Table: Identity-Based vs. Network Segmentation
Dimension | Network Segmentation | Identity-Based Segmentation |
Policy definition | IPs, VLANs, ACLs | User/device/workload identity |
Granularity | Coarse zones | Fine-grained per workload |
Cloud readiness | Limited | Native (labels, tags, IAM roles) |
Agility | Static, manual | Dynamic, automated |
Visibility | Packet-level | App-level, user-level |
Zero Trust alignment | Partial | Direct (least privilege, continuous auth) |
Best fit | Legacy data centers | Hybrid cloud, Kubernetes, Zero Trust programs |
Summary:
- Keep network segmentation for high-level isolation.
- Use identity-based segmentation for workload-level security and Zero Trust compliance.
Use Cases & When to Choose What
- Network Segmentation Use Cases:
- Legacy data centers needing compliance zones (e.g., PCI).
- Performance optimization by reducing broadcast traffic.
- Clear boundaries for IT teams already trained on VLANs and firewalls.
- Legacy data centers needing compliance zones (e.g., PCI).
- Identity-Based Segmentation Use Cases:
- Hybrid and multi-cloud environments.
- Kubernetes and containerized workloads.
- Protecting sensitive data workloads (finance, healthcare, IP).
- Enforcing Zero Trust in modern enterprises.
- Hybrid and multi-cloud environments.
- Combined Approach:
- Most enterprises blend both: network segmentation for macro-isolation, identity-based for microsegmentation.
Implementation Challenges and Pitfalls
While the benefits are clear, moving to identity-based segmentation isn’t simple:
- Labeling and identity hygiene: Policies are only as good as the labels and groups applied. Inconsistent labeling = broken security.
- Operational complexity: Deploying agents, managing policies, and monitoring telemetry requires cross-team collaboration.
- Cultural resistance: Network engineers are used to IPs and VLANs; shifting to identity-based thinking takes training.
- Policy sprawl: Without automation, rules can multiply quickly. Organizations need strong governance to avoid chaos.
- Tool sprawl: Many vendors offer overlapping features; integration is critical to avoid silos.
Mitigation strategies:
- Start small with a pilot (e.g., isolate one critical app).
- Automate policy creation using discovery tools.
- Integrate with existing IAM to leverage trusted identities.
- Phase rollout gradually instead of “big bang.”

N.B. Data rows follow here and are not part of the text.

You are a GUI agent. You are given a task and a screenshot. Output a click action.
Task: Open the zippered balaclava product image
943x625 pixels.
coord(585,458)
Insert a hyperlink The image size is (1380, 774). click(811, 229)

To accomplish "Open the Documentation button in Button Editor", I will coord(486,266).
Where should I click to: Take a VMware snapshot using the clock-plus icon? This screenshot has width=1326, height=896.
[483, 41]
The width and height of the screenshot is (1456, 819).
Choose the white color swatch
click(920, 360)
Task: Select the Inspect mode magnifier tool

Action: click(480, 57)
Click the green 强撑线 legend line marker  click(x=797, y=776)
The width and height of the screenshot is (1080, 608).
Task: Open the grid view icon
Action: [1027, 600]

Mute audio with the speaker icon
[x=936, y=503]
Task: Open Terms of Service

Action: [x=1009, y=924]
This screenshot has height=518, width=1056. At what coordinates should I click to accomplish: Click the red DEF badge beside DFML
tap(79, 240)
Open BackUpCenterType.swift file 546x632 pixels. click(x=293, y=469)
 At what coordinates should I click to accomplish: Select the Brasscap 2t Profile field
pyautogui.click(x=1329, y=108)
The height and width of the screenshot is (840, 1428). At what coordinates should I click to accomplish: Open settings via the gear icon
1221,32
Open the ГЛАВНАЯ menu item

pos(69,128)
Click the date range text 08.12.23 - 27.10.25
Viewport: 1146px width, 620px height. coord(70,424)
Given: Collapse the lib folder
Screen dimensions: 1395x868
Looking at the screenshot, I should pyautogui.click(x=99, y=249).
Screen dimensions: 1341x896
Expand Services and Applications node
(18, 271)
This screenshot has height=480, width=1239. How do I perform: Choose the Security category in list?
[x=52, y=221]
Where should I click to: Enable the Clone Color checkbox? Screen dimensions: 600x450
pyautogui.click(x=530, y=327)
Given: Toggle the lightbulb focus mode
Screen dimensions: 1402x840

Case Studies and Real-World Scenarios
Financial Services
A global bank needed to isolate its payment systems from general IT workloads. Traditional VLANs created too much complexity. By shifting to identity-based segmentation, the bank tied policies directly to applications and user roles. Result: faster compliance audits, reduced lateral movement, and simplified management.
Healthcare
A hospital group adopted agent-based microsegmentation for electronic health record (EHR) systems. Each workload had policies tied to identity attributes, not IP addresses. Even during ransomware outbreaks, attacks were contained within a single microsegment, protecting patient data.
Manufacturing
An industrial company with hybrid IT leveraged the architecture of microsegmentation: broad network zones for OT vs. IT, and fine-grained identity rules for workloads. This dual approach let them modernize securely without disrupting production.
These scenarios show that segmentation is not about “choosing one.” It’s about layering controls – network for macro, identity for micro – to deliver resilient security.
Conclusion
Both network segmentation and identity-based segmentation remain vital. The difference lies in their focus:
- Network segmentation secures based on where a resource lives.
- Identity-based segmentation secures based on what that resource is.
In today’s cloud and Zero Trust world, identity matters more. That’s why frameworks like NIST SP 800-207 emphasize identity-driven policies, why the architecture of microsegmentation puts identity at its core, and why agent-based microsegmentation has become the standard enforcement model.
The takeaway: don’t throw away network segmentation – use it for broad isolation. But layer identity-based segmentation on top to achieve the fine-grained, adaptive, and Zero Trust–aligned protection modern enterprises need.